Direction
Reproduce the material word for word, starting with the line containing "Where should I click to: Tap the number" and going on through the line containing "Where should I click to: Click the name". Omit the pictures from your copy.

Supplied material
▼

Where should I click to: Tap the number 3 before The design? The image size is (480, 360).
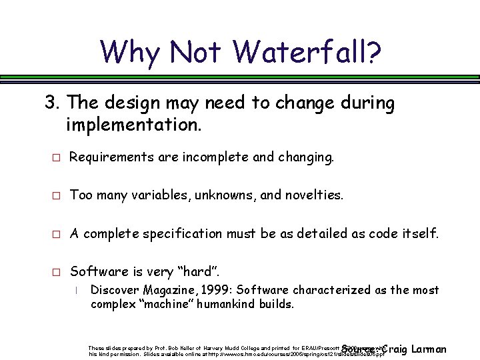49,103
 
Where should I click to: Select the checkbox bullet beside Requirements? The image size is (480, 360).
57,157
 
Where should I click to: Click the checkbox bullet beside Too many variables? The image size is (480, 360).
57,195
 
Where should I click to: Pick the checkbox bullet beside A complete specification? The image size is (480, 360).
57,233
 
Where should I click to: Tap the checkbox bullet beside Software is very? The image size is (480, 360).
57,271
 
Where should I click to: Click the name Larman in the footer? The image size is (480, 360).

▲
▼

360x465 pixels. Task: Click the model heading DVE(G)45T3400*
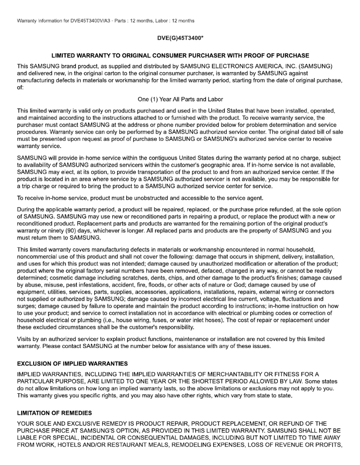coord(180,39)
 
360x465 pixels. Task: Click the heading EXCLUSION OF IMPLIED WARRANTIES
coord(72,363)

▲
▼

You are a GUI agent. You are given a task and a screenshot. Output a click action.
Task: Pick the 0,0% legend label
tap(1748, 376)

▲

Problem solution
Where should I click to: Tap the number 3 before The design? The image size is (480, 360).
49,103
 
Where should I click to: Select the checkbox bullet beside Requirements? The image size is (480, 360).
57,157
 
Where should I click to: Click the checkbox bullet beside Too many variables? The image size is (480, 360).
57,195
 
Where should I click to: Pick the checkbox bullet beside A complete specification? The image size is (480, 360).
57,233
 
Where should I click to: Tap the checkbox bullet beside Software is very? The image size is (480, 360).
57,271
 
Where should I click to: Click the name Larman in the footer? The image size is (480, 360).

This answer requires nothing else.